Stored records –
▼▼▼

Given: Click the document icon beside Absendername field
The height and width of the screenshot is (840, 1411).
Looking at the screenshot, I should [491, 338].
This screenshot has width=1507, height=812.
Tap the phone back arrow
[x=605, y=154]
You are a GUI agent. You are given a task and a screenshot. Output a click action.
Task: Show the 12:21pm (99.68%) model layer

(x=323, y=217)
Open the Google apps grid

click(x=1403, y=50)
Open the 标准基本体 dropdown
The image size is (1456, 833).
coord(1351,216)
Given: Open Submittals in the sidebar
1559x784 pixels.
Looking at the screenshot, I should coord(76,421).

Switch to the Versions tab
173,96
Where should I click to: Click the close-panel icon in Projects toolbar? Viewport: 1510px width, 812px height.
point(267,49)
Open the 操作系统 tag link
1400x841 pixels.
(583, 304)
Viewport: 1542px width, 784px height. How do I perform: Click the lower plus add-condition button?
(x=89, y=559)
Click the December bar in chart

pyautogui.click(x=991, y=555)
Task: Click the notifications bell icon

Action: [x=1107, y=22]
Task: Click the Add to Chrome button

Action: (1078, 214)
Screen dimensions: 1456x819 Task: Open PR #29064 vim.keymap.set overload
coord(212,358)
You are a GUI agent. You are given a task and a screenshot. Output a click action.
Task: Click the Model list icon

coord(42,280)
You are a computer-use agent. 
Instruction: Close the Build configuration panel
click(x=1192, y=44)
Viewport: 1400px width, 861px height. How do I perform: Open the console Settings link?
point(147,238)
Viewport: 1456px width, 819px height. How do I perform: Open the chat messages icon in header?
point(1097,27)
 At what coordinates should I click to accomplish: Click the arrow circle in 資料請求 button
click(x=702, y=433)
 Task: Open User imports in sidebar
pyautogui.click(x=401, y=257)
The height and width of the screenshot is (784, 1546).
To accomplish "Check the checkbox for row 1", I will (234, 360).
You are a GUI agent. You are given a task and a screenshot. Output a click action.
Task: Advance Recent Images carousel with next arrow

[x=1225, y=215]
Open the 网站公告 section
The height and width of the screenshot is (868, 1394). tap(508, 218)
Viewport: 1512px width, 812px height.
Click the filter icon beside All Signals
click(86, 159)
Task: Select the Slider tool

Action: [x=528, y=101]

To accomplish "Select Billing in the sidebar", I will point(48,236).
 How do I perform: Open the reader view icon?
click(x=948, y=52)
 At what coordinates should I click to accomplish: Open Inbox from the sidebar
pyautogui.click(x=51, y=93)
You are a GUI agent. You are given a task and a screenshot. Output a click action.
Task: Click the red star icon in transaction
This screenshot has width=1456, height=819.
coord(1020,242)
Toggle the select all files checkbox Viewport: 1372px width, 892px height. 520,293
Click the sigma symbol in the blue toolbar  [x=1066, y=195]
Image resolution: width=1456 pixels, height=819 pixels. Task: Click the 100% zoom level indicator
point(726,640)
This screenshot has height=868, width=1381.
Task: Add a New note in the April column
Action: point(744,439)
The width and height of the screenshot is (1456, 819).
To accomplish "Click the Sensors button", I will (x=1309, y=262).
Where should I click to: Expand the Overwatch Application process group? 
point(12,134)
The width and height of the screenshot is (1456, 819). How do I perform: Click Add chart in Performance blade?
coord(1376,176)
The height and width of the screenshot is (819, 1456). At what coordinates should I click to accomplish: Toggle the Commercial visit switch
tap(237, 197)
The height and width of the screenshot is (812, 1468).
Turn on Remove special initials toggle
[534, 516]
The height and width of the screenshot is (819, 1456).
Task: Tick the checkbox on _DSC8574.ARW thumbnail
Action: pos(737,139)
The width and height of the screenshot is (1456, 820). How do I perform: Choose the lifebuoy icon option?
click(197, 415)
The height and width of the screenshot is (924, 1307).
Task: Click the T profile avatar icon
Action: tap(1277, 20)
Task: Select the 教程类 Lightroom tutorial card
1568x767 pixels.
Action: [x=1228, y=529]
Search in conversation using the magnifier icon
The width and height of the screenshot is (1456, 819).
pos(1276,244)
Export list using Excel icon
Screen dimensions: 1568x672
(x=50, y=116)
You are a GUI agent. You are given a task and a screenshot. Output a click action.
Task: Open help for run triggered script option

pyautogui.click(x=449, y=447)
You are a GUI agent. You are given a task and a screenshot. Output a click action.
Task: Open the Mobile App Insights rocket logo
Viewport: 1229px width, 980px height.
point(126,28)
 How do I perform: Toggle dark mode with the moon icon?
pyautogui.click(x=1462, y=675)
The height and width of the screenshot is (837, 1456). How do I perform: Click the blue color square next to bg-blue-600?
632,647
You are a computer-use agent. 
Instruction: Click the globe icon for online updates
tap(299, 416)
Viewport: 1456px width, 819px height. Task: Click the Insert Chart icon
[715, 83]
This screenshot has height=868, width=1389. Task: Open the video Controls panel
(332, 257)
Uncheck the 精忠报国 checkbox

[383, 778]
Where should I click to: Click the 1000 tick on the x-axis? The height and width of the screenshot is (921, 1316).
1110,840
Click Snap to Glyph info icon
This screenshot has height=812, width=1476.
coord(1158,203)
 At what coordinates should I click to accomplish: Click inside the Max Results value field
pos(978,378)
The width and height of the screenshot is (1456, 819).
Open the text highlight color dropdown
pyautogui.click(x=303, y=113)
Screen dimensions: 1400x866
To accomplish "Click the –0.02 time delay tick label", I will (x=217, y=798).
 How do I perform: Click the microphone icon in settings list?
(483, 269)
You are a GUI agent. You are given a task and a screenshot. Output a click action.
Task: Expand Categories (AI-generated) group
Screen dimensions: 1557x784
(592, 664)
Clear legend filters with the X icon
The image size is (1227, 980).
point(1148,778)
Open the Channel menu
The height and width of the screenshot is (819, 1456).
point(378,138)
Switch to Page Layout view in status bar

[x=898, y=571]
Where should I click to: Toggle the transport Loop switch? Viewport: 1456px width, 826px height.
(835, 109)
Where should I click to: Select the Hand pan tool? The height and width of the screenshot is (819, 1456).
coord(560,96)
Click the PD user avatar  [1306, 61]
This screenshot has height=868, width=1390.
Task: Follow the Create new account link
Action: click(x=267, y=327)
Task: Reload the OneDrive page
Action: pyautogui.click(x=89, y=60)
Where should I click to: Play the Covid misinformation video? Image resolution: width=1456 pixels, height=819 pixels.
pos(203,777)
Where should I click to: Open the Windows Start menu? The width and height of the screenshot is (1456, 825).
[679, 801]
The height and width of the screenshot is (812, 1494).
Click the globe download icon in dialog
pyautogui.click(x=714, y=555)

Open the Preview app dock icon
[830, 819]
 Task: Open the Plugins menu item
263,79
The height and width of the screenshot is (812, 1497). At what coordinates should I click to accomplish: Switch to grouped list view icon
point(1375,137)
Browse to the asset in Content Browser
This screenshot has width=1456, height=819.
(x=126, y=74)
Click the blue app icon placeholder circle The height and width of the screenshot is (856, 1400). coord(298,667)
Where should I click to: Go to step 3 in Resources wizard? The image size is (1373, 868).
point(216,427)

▲▲▲

Quote all of the entries exactly as they appear.

Task result –
Given: Click the document icon beside Absendername field
The height and width of the screenshot is (840, 1411).
Looking at the screenshot, I should [491, 338].
This screenshot has width=1507, height=812.
Tap the phone back arrow
[x=605, y=154]
You are a GUI agent. You are given a task and a screenshot. Output a click action.
Task: Show the 12:21pm (99.68%) model layer

(x=323, y=217)
Open the Google apps grid

click(x=1403, y=50)
Open the 标准基本体 dropdown
The image size is (1456, 833).
coord(1351,216)
Given: Open Submittals in the sidebar
1559x784 pixels.
Looking at the screenshot, I should coord(76,421).

Switch to the Versions tab
173,96
Where should I click to: Click the close-panel icon in Projects toolbar? Viewport: 1510px width, 812px height.
point(267,49)
Open the 操作系统 tag link
1400x841 pixels.
(583, 304)
Viewport: 1542px width, 784px height. How do I perform: Click the lower plus add-condition button?
(x=89, y=559)
Click the December bar in chart

pyautogui.click(x=991, y=555)
Task: Click the notifications bell icon

Action: [x=1107, y=22]
Task: Click the Add to Chrome button

Action: (1078, 214)
Screen dimensions: 1456x819 Task: Open PR #29064 vim.keymap.set overload
coord(212,358)
You are a GUI agent. You are given a task and a screenshot. Output a click action.
Task: Click the Model list icon

coord(42,280)
You are a computer-use agent. 
Instruction: Close the Build configuration panel
click(x=1192, y=44)
Viewport: 1400px width, 861px height. How do I perform: Open the console Settings link?
point(147,238)
Viewport: 1456px width, 819px height. How do I perform: Open the chat messages icon in header?
point(1097,27)
 At what coordinates should I click to accomplish: Click the arrow circle in 資料請求 button
click(x=702, y=433)
 Task: Open User imports in sidebar
pyautogui.click(x=401, y=257)
The height and width of the screenshot is (784, 1546).
To accomplish "Check the checkbox for row 1", I will (234, 360).
You are a GUI agent. You are given a task and a screenshot. Output a click action.
Task: Advance Recent Images carousel with next arrow

[x=1225, y=215]
Open the 网站公告 section
The height and width of the screenshot is (868, 1394). tap(508, 218)
Viewport: 1512px width, 812px height.
Click the filter icon beside All Signals
click(86, 159)
Task: Select the Slider tool

Action: [x=528, y=101]

To accomplish "Select Billing in the sidebar", I will point(48,236).
 How do I perform: Open the reader view icon?
click(x=948, y=52)
 At what coordinates should I click to accomplish: Open Inbox from the sidebar
pyautogui.click(x=51, y=93)
You are a GUI agent. You are given a task and a screenshot. Output a click action.
Task: Click the red star icon in transaction
This screenshot has width=1456, height=819.
coord(1020,242)
Toggle the select all files checkbox Viewport: 1372px width, 892px height. 520,293
Click the sigma symbol in the blue toolbar  [x=1066, y=195]
Image resolution: width=1456 pixels, height=819 pixels. Task: Click the 100% zoom level indicator
point(726,640)
This screenshot has height=868, width=1381.
Task: Add a New note in the April column
Action: point(744,439)
The width and height of the screenshot is (1456, 819).
To accomplish "Click the Sensors button", I will (x=1309, y=262).
Where should I click to: Expand the Overwatch Application process group? 
point(12,134)
The width and height of the screenshot is (1456, 819). How do I perform: Click Add chart in Performance blade?
coord(1376,176)
The height and width of the screenshot is (819, 1456). At what coordinates should I click to accomplish: Toggle the Commercial visit switch
tap(237, 197)
The height and width of the screenshot is (812, 1468).
Turn on Remove special initials toggle
[534, 516]
The height and width of the screenshot is (819, 1456).
Task: Tick the checkbox on _DSC8574.ARW thumbnail
Action: pos(737,139)
The width and height of the screenshot is (1456, 820). How do I perform: Choose the lifebuoy icon option?
click(197, 415)
The height and width of the screenshot is (924, 1307).
Task: Click the T profile avatar icon
Action: tap(1277, 20)
Task: Select the 教程类 Lightroom tutorial card
1568x767 pixels.
Action: [x=1228, y=529]
Search in conversation using the magnifier icon
The width and height of the screenshot is (1456, 819).
pos(1276,244)
Export list using Excel icon
Screen dimensions: 1568x672
(x=50, y=116)
You are a GUI agent. You are given a task and a screenshot. Output a click action.
Task: Open help for run triggered script option

pyautogui.click(x=449, y=447)
You are a GUI agent. You are given a task and a screenshot. Output a click action.
Task: Open the Mobile App Insights rocket logo
Viewport: 1229px width, 980px height.
point(126,28)
 How do I perform: Toggle dark mode with the moon icon?
pyautogui.click(x=1462, y=675)
The height and width of the screenshot is (837, 1456). How do I perform: Click the blue color square next to bg-blue-600?
632,647
You are a computer-use agent. 
Instruction: Click the globe icon for online updates
tap(299, 416)
Viewport: 1456px width, 819px height. Task: Click the Insert Chart icon
[715, 83]
This screenshot has height=868, width=1389. Task: Open the video Controls panel
(332, 257)
Uncheck the 精忠报国 checkbox

[383, 778]
Where should I click to: Click the 1000 tick on the x-axis? The height and width of the screenshot is (921, 1316).
1110,840
Click Snap to Glyph info icon
This screenshot has height=812, width=1476.
coord(1158,203)
 At what coordinates should I click to accomplish: Click inside the Max Results value field
pos(978,378)
The width and height of the screenshot is (1456, 819).
Open the text highlight color dropdown
pyautogui.click(x=303, y=113)
Screen dimensions: 1400x866
To accomplish "Click the –0.02 time delay tick label", I will (x=217, y=798).
 How do I perform: Click the microphone icon in settings list?
(483, 269)
You are a GUI agent. You are given a task and a screenshot. Output a click action.
Task: Expand Categories (AI-generated) group
Screen dimensions: 1557x784
(592, 664)
Clear legend filters with the X icon
The image size is (1227, 980).
point(1148,778)
Open the Channel menu
The height and width of the screenshot is (819, 1456).
point(378,138)
Switch to Page Layout view in status bar

[x=898, y=571]
Where should I click to: Toggle the transport Loop switch? Viewport: 1456px width, 826px height.
(835, 109)
Where should I click to: Select the Hand pan tool? The height and width of the screenshot is (819, 1456).
coord(560,96)
Click the PD user avatar  [1306, 61]
This screenshot has height=868, width=1390.
Task: Follow the Create new account link
Action: click(x=267, y=327)
Task: Reload the OneDrive page
Action: pyautogui.click(x=89, y=60)
Where should I click to: Play the Covid misinformation video? Image resolution: width=1456 pixels, height=819 pixels.
pos(203,777)
Where should I click to: Open the Windows Start menu? The width and height of the screenshot is (1456, 825).
[679, 801]
The height and width of the screenshot is (812, 1494).
Click the globe download icon in dialog
pyautogui.click(x=714, y=555)

Open the Preview app dock icon
[830, 819]
 Task: Open the Plugins menu item
263,79
The height and width of the screenshot is (812, 1497). At what coordinates should I click to accomplish: Switch to grouped list view icon
point(1375,137)
Browse to the asset in Content Browser
This screenshot has width=1456, height=819.
(x=126, y=74)
Click the blue app icon placeholder circle The height and width of the screenshot is (856, 1400). coord(298,667)
Where should I click to: Go to step 3 in Resources wizard? The image size is (1373, 868).
point(216,427)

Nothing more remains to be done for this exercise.